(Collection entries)
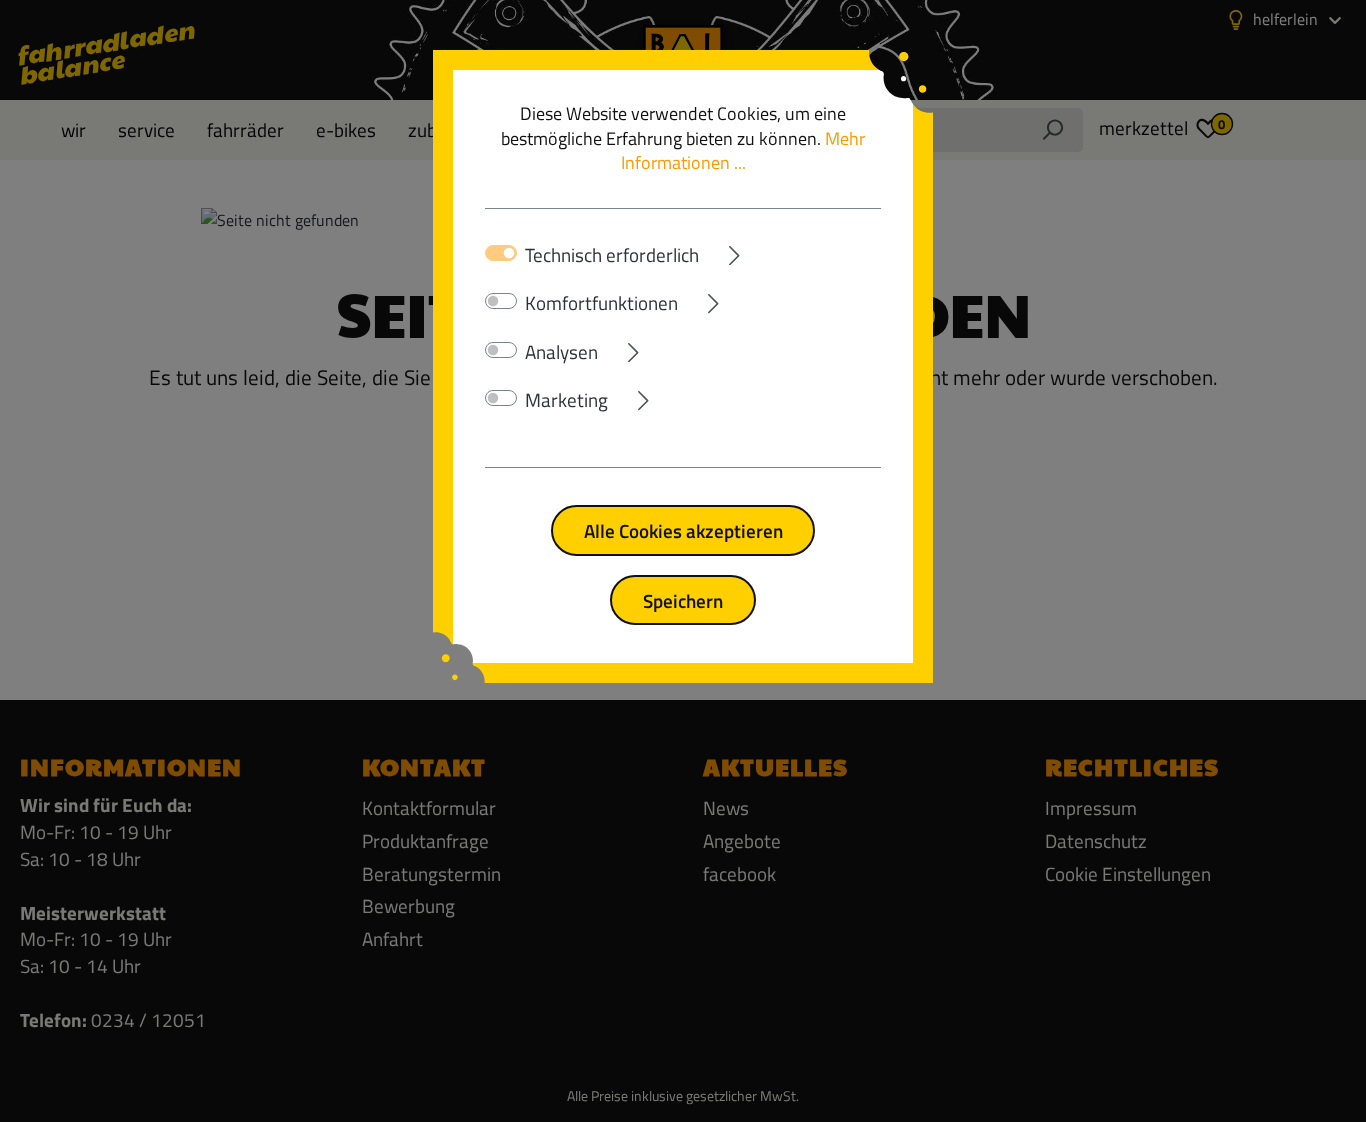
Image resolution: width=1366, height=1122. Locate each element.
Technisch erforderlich (612, 255)
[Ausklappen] (790, 251)
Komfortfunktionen (601, 303)
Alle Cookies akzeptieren (683, 530)
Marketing (566, 400)
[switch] (501, 301)
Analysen (561, 352)
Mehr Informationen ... (743, 151)
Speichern (683, 600)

### TASK TO COMPLETE
Could you return all the entries exactly as they appear, minus the pictures?

### ANSWER TO THIS EXERCISE
Image resolution: width=1366, height=1122. Locate each element.
Technisch erforderlich (612, 255)
[Ausklappen] (790, 251)
Komfortfunktionen (601, 303)
Alle Cookies akzeptieren (683, 530)
Marketing (566, 400)
[switch] (501, 301)
Analysen (561, 352)
Mehr Informationen ... (743, 151)
Speichern (683, 600)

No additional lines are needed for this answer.